Supplied text:
========================================

Coasting (2): The Aegean
In contrast, the Mediterranean coast can be overwhelmingly hot and humid in July and August. The Aegean -- or “Ege” in Turkish -- on the other hand can usually be relied upon to offer month after month of glorious summer sun with barely a drop of rain and not much humidity either.
The Aegean coast -- an overview: The Aegean coastline divides into two separate sections with İzmir, Turkey’s third largest city, as the breakpoint. North of İzmir the scenery is a little less dramatic and the architecture closer in style to that of the Greek Dodecanese islands frequently visible offshore. South of İzmir, the scenery gets increasingly dramatic, especially as it heads south from Bodrum. Happy beach hunting grounds can be found near Çanakkale and Assos, on Bozcaada Island, between Yeni and Eski Foça and around Bodrum. The Gulf of Edremit between Assos and Ayvalık is extremely built-up with holiday homes for domestic tourists although even here there is a particularly beautiful beach at Ören, near Burhaniye.
Çanakkale: Heading out of İstanbul the first big destination for visitors is usually the town of Çanakkale, the most obvious base for visiting the battlefield sites at Gallipoli and the ruins of Troy. Inland from the actual Aegean coast, Çanakkale is beautifully situated on the banks of the Dardanelles, also known as Hellespont, a strait that feels rather like İstanbul’s famous Bosporus and ensures lovely sea views only ever a short walk away from your hotel. Çanakkale is very popular with domestic tourists, which means that its lavish hotel stock comes under strain over summer weekends. That’s apart from the additional strain created by ANZAC (Australian and New Zealand Army Corps) Day on April 25, when it would be extremely unwise to show up without a reservation as Australians and New Zealanders pour in to attend dawn services at the battlefield sites. In 2015, the centenary of ANZAC’s Gallipoli Campaign will bring in yet more visitors, making 2014 a particularly good time for a visit.

========================================

Source excerpt:
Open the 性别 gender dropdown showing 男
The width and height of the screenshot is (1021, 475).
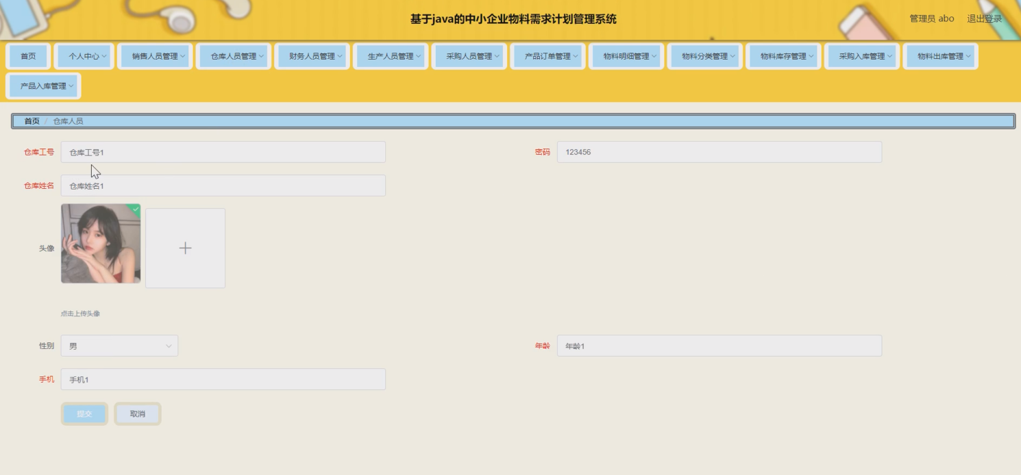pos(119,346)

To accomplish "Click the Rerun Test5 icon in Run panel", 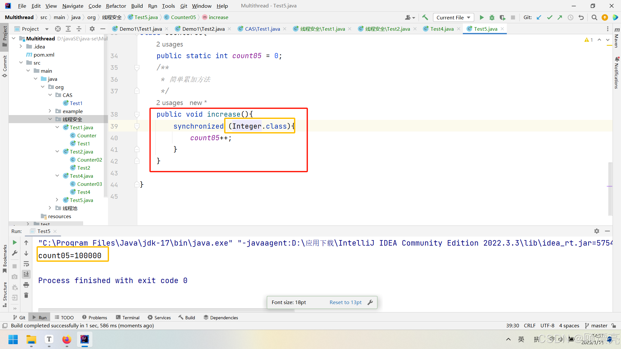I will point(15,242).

========================================

Written instruction 1: Reproduce the Aegean coast text starting with "Coasting (2): The" and going on through "much humidity either.".
Written instruction 2: According to the Aegean coast text, which city splits the coastline into two separate sections?
Work only from the Aegean coast text when responding.

Response 1:
Coasting (2): The Aegean
In contrast, the Mediterranean coast can be overwhelmingly hot and humid in July and August. The Aegean -- or “Ege” in Turkish -- on the other hand can usually be relied upon to offer month after month of glorious summer sun with barely a drop of rain and not much humidity either.

Response 2: İzmir, Turkey's third largest city.